[PyKDE] Emitting a signal from Python

David Boddie david at boddie.org.uk
Mon Feb 5 23:41:25 GMT 2007


On Sat, 3 Feb 2007 22:45:57 -0800, Tony Cappellini wrote:

> I've tried to add a line of code to emit a signal.
>
> The sender is normally a combo box, the receiver is a Text Edit box.
> The connect statement (that works) looks like this
>
> self.connect(self.Names, QtCore.SIGNAL("activated(const QString &)"),
> self.updateNameBrowser)

Looks good.

> I want to 'simulate' the user selecting an item in the combo box,
> however I can't quite get the Python syntax correct.
>
> I want to use this a.emit(QtCore.SIGNAL("clicked()"))
>
> taken from here
> http://www.riverbankcomputing.com/Docs/PyQt4/pyqt4ref.html#emitting-signals
>
> but I don't know what object to subsitute 'a' for

The clicked() signal is usually provided by various buttons, so the above
example isn't exactly what you want.

> When I try using the combo box
>
> self.Names.emit(QtCore.SIGNAL("activated()"))
>
> the desired result doesn't occur. That is, the TextEdit never receives
> the signal.

You need to use exactly the same signal name - in this case you connected
the combo box's signal to a Python slot with

  self.connect(self.Names, QtCore.SIGNAL("activated(const QString &)"),
               self.updateNameBrowser)

so you want to use emit the activated(const QString &) signal.
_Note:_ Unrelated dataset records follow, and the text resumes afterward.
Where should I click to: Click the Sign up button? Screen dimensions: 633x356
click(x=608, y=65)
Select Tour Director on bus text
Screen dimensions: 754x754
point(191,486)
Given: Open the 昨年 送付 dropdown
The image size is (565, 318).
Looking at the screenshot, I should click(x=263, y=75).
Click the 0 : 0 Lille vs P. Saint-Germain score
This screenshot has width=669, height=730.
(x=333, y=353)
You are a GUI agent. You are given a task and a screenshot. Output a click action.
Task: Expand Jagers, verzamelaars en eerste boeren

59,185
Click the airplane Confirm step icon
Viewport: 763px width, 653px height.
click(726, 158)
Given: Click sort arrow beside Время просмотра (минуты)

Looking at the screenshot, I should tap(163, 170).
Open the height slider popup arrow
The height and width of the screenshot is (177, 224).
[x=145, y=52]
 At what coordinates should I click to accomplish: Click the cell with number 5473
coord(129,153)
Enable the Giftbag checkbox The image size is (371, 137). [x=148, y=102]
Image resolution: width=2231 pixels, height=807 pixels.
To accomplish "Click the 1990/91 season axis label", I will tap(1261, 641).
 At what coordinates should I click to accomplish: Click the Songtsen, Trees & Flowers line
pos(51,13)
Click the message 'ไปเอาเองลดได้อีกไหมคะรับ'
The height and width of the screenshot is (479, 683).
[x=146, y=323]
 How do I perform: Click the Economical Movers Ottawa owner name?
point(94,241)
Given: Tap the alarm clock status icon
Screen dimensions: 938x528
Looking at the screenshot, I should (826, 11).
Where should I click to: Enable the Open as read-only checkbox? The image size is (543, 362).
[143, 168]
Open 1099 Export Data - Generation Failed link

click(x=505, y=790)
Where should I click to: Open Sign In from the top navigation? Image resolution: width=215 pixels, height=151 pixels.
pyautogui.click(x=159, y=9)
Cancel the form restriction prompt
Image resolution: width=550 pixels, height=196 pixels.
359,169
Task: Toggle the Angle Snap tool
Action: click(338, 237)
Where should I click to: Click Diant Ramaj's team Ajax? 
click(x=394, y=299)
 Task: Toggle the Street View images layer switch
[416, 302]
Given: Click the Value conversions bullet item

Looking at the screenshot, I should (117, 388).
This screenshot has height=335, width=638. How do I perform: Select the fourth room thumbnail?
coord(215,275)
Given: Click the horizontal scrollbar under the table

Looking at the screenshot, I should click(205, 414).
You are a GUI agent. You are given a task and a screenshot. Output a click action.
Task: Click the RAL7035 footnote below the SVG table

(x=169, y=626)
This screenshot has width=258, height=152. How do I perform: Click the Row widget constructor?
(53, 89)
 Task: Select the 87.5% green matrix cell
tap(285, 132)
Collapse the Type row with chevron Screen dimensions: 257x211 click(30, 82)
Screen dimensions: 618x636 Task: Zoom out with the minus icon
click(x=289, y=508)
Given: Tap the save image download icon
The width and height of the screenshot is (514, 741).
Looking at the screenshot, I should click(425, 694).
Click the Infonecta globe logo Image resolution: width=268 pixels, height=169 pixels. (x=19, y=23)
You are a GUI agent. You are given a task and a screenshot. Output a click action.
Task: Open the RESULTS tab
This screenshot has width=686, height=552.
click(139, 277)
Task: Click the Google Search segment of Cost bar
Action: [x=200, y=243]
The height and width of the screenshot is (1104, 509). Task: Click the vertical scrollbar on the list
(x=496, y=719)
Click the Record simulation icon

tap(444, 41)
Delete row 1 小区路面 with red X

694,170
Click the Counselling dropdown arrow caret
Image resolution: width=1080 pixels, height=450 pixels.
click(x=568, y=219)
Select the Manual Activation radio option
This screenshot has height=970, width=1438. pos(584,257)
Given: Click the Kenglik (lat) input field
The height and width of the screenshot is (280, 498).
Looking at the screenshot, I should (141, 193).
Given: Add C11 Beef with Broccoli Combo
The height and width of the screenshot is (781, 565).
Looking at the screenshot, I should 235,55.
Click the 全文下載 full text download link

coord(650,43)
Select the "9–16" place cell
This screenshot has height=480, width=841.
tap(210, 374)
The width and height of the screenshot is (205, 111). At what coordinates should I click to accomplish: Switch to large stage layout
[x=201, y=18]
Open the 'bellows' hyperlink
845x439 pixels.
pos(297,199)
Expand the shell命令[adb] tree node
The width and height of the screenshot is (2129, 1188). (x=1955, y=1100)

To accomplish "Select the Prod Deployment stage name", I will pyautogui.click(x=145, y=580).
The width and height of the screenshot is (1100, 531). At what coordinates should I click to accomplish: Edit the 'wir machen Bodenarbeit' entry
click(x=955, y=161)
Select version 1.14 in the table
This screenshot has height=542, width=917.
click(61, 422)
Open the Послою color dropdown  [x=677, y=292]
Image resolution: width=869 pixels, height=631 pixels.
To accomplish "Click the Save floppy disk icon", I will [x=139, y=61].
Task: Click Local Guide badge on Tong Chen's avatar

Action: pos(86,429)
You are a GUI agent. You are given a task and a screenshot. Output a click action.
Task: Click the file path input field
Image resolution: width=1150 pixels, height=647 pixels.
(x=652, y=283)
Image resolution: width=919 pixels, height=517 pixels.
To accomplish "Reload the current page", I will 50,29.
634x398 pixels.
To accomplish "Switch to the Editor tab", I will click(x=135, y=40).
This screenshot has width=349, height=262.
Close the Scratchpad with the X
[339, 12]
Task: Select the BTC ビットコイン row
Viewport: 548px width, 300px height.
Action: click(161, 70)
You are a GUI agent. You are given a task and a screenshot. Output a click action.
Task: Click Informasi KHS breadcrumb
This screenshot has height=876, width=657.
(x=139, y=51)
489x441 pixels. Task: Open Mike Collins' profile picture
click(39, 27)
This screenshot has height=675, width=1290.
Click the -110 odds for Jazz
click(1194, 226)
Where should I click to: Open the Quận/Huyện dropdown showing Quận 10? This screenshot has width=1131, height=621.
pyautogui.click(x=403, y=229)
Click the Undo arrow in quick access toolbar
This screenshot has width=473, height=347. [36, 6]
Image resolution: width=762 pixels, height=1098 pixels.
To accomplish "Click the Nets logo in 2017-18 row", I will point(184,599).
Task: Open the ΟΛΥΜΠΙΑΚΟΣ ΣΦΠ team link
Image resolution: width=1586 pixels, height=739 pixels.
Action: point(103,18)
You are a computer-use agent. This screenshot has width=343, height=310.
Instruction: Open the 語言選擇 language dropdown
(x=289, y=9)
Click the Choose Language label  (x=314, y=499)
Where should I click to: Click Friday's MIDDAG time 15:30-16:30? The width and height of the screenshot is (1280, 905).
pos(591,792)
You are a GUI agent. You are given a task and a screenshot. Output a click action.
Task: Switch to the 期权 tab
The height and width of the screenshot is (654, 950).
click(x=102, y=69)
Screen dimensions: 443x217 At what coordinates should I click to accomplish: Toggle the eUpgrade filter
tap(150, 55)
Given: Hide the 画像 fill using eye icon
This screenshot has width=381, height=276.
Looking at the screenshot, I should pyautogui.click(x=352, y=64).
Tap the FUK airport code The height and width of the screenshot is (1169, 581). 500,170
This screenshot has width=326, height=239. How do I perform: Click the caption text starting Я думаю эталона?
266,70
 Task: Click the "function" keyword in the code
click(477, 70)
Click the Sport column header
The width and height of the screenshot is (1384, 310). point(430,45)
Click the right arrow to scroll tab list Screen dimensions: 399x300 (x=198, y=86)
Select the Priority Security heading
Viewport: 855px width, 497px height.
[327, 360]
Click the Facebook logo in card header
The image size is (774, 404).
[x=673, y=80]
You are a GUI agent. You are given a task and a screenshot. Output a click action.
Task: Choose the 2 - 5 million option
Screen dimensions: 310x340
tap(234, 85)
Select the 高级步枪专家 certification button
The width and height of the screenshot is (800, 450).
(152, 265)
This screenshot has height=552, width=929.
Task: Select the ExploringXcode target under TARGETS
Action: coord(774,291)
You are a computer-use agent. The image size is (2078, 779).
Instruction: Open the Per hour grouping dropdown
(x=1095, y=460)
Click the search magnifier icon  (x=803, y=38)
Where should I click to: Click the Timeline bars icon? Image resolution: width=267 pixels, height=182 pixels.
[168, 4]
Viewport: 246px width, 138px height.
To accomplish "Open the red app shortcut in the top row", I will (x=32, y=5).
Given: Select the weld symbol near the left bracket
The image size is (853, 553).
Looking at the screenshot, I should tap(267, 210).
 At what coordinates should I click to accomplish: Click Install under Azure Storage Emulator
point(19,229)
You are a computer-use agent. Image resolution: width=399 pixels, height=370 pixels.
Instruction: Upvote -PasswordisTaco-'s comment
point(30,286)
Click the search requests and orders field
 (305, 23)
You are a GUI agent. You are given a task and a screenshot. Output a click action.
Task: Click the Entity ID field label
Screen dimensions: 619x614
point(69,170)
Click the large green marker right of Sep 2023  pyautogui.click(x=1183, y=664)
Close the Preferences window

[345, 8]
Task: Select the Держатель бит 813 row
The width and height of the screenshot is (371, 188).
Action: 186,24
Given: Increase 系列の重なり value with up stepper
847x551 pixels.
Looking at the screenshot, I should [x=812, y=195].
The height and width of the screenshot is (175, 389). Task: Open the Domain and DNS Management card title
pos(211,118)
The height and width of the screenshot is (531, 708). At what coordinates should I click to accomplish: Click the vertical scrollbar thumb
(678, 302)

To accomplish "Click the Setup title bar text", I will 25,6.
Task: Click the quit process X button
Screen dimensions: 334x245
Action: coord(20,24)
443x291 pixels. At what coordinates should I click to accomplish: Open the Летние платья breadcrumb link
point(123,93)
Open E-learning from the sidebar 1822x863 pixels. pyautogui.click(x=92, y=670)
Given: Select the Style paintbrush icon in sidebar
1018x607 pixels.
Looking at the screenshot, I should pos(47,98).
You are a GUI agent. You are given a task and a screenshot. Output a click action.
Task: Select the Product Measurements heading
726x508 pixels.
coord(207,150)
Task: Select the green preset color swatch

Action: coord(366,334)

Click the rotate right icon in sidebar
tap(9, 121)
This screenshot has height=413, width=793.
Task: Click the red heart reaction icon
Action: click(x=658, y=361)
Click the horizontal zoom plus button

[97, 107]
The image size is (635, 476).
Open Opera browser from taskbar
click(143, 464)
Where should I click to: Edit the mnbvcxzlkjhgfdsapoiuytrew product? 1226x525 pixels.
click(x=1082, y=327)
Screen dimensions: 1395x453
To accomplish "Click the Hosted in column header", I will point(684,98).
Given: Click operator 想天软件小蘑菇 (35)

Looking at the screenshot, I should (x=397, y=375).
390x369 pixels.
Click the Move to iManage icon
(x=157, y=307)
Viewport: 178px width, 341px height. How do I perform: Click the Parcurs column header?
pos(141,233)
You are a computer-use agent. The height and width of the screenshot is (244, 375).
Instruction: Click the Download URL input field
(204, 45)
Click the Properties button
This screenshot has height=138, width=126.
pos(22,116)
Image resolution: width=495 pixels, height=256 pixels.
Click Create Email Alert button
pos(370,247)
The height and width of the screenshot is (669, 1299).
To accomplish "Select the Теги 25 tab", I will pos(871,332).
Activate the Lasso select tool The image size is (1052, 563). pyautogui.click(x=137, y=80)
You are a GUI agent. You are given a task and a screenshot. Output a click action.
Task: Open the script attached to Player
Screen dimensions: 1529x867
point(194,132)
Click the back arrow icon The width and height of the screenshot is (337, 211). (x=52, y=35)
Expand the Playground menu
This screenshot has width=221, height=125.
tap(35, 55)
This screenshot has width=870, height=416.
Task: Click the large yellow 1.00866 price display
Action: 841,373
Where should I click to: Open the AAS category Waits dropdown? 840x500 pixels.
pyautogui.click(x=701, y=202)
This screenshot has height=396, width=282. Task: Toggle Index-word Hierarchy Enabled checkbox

Since this
signal has a parameter (const QString &), you need to pass an argument to
the emit() method:

  self.Names.emit(QtCore.SIGNAL("activated(const QString &)"), text)

where text is some string value.

Although you can get away without using SLOT() in Python, and thereby avoid
dealing with C++ type signatures, it's easy to forget that you have to be
explicit when dealing with SIGNAL().